In the rapidly evolving landscape of low-altitude economies, the proliferation of small UAV drones equipped with cameras has revolutionized applications ranging from daily life documentation and agricultural monitoring to security patrols and military reconnaissance. Particularly in scenarios such as disaster zone surveillance, dense urban area personnel tracking, and battlefield intelligence gathering, UAV drone surveillance technology provides a critical means for large-scale video and image acquisition. However, a persistent challenge remains: how can UAV drones accurately perceive their surroundings during flight to achieve effective obstacle avoidance? To prevent mid-air collisions, target detection technology based on the UAV drone perspective has emerged as a hot research topic. This technology, through the detection and precise model identification of target UAV drones, offers robust support for maintaining low-altitude safety and economic order.

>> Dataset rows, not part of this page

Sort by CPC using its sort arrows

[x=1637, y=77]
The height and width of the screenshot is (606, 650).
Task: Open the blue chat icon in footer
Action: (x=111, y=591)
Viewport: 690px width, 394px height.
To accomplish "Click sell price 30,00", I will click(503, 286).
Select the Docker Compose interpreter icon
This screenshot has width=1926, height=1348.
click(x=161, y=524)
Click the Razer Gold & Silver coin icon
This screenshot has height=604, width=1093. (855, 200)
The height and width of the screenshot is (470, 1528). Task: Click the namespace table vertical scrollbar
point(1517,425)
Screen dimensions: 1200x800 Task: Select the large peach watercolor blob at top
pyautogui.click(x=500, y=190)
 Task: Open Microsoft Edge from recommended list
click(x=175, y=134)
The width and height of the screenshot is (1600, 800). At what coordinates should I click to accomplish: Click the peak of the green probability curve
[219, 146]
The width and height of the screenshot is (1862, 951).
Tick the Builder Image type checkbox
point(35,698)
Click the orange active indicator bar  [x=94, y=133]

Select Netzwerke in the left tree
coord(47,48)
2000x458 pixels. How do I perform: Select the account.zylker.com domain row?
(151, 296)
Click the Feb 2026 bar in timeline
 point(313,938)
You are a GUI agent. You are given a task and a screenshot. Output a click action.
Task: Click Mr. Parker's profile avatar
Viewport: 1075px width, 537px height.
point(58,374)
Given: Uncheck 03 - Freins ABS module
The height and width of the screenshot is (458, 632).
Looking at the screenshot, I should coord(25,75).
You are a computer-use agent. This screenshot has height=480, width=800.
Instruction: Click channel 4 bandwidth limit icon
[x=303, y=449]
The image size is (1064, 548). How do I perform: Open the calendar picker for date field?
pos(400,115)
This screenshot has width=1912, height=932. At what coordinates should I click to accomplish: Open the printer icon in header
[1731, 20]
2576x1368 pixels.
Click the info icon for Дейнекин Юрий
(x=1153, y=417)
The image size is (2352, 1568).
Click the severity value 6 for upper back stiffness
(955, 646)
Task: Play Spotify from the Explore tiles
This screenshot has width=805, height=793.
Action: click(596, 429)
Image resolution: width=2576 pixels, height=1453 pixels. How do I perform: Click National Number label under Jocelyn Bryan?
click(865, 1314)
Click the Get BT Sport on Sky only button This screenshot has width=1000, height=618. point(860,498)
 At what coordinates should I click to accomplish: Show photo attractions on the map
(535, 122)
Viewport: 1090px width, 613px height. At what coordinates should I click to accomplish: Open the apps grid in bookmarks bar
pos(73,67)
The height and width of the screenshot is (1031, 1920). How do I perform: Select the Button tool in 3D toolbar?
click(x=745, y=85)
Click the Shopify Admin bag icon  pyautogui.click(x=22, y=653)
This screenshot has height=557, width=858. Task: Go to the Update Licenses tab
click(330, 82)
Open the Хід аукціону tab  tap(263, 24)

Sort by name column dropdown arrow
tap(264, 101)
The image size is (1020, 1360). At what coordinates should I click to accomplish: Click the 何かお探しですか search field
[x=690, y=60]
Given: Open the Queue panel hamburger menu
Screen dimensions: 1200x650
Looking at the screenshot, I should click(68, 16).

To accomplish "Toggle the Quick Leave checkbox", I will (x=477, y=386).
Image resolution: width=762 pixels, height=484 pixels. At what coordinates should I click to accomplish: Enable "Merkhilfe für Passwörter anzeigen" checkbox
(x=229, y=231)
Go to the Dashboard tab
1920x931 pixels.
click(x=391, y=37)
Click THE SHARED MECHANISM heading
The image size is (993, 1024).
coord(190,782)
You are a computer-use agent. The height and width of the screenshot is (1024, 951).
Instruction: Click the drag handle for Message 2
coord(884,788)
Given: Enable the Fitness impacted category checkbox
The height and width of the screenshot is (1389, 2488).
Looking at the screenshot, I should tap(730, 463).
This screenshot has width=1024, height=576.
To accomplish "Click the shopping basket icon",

Currently, numerous studies have focused on UAV drone target detection. In terms of detection algorithms, methods based on convolutional neural networks have become mainstream and achieved remarkable success across various domains. Yet, their performance in UAV drone-specific scenarios still requires enhancement. Existing target detection algorithms are primarily divided into two-stage and single-stage detectors. Two-stage algorithms, such as R-CNN and Faster R-CNN, first generate region proposals and then perform fine regression and classification on these proposals. While offering high detection accuracy, they suffer from relatively slow inference speeds. Single-stage algorithms, like the YOLO series, SSD, and RetinaNet, predict targets directly in an end-to-end manner, boasting faster detection speeds but often at a slight cost to precision. YOLOv13, as the latest iteration in the YOLO series, maintains high detection accuracy while offering lightweight advantages, making it suitable for efficient real-time target detection tasks on UAV drone platforms. Therefore, this study concentrates on UAV drone target detection algorithms based on YOLOv13.
Regarding datasets, specialized datasets for UAV drone detection are a foundational resource driving the development of UAV drone detection, identification, and countermeasure systems. These datasets aim to train object detection models to accurately identify UAV drone targets against complex aerial backgrounds, with core challenges including the small size, high speed, and potential confusion with birds or aircraft. Several dedicated UAV drone datasets exist, such as Anti-UAV, which provides video sequences in visible and infrared spectra for detection and tracking tasks; Det-Fly, which focuses on long-distance, small-target UAV drone detection to address scale challenges; and others like MIDGARD and UAVDT that offer diverse data support. However, most existing datasets treat UAV drones as a single category, lacking support for precise identification of different UAV drone models. To address this gap, we constructed a UAV drone target detection dataset from a UAV drone perspective. Through multi-scenario actual flight experiments, we collected data and utilized the YOLOv13 model for training and validation to achieve precise detection and classification of different UAV drone models. The key distinction of our dataset is that during annotation, specific UAV drone models are explicitly labeled, rather than lumping all targets under a generic “UAV drone” category. This enables precise model discrimination in practical applications, providing technical support for UAV drone model identification in low-altitude security.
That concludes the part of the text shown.